**Aim of the exercise:** Copy exactly. Begin with the line that contains "Task: Click 修改绑定 button beside the email" and stop after the last line of the records.

**Records to process:**
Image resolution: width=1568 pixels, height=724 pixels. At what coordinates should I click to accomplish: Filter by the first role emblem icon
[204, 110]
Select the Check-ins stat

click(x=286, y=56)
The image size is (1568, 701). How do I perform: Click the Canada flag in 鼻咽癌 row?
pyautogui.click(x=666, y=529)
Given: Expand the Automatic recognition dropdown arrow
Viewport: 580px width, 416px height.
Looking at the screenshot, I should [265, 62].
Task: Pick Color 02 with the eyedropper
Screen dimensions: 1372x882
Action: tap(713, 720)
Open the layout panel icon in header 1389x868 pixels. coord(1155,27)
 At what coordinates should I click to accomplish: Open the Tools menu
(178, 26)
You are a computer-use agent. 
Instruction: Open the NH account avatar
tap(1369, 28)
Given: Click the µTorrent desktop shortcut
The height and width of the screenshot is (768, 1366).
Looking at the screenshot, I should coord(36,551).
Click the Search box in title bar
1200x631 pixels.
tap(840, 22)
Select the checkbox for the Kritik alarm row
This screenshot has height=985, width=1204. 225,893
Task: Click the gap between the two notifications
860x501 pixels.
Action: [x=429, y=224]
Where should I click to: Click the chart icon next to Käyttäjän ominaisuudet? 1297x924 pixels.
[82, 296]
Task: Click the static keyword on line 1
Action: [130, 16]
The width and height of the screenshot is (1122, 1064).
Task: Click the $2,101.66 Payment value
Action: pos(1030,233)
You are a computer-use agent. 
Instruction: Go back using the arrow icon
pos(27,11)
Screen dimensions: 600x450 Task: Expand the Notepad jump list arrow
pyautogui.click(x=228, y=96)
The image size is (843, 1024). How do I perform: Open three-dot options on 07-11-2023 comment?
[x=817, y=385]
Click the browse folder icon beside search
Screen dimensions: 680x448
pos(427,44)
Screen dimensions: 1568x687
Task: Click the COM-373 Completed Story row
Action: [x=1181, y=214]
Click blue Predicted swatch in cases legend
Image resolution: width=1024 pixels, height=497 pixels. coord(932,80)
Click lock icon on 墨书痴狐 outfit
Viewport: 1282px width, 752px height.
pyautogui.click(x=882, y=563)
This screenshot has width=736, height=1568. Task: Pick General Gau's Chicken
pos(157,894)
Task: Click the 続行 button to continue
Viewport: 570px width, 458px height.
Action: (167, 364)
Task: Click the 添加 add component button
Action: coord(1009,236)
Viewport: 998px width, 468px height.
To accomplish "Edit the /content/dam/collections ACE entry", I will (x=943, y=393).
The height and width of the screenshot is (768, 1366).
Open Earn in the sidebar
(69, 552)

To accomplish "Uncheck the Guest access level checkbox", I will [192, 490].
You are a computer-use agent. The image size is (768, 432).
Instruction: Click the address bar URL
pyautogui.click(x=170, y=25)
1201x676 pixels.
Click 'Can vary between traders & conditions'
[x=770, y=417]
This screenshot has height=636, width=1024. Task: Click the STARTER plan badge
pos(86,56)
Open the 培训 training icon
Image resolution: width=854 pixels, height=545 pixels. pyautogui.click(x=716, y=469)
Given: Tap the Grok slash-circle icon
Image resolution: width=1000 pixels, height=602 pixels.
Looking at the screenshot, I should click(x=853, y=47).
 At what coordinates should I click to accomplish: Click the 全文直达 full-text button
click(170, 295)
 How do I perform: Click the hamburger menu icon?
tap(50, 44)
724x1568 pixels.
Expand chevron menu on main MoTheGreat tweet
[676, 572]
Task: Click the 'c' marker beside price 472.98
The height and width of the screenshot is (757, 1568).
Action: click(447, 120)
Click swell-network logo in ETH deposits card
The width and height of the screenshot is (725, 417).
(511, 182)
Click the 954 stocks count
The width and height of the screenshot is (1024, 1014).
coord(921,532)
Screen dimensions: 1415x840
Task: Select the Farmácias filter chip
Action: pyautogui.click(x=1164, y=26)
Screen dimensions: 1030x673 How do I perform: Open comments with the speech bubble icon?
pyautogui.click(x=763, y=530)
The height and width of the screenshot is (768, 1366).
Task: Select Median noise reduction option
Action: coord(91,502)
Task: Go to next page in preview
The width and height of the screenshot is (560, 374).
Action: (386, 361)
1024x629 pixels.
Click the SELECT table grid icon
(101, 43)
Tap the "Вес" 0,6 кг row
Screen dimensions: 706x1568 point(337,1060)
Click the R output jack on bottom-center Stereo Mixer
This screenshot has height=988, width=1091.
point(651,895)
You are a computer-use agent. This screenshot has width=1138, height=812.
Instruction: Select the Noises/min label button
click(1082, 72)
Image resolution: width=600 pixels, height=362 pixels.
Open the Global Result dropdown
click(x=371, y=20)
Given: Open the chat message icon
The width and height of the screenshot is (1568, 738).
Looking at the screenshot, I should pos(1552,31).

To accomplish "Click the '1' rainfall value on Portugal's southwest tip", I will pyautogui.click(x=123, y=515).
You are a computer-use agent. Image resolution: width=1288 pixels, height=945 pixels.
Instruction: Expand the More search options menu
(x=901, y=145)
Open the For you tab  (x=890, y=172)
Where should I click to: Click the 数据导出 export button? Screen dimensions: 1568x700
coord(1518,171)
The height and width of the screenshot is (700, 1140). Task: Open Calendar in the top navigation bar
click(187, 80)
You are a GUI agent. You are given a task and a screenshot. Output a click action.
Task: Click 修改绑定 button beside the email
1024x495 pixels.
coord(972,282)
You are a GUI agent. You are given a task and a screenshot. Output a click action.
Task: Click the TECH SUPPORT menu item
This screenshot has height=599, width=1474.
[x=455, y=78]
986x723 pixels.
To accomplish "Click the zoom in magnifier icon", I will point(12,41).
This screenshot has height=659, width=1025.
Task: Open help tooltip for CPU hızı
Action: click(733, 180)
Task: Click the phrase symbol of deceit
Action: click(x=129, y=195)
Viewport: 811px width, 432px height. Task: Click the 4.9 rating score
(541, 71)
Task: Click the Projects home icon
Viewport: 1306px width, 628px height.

**Your response:**
Task: Click 修改绑定 button beside the email
1024x495 pixels.
coord(972,282)
You are a GUI agent. You are given a task and a screenshot. Output a click action.
Task: Click the TECH SUPPORT menu item
This screenshot has height=599, width=1474.
[x=455, y=78]
986x723 pixels.
To accomplish "Click the zoom in magnifier icon", I will point(12,41).
This screenshot has height=659, width=1025.
Task: Open help tooltip for CPU hızı
Action: click(733, 180)
Task: Click the phrase symbol of deceit
Action: click(x=129, y=195)
Viewport: 811px width, 432px height. Task: Click the 4.9 rating score
(541, 71)
Task: Click the Projects home icon
Viewport: 1306px width, 628px height.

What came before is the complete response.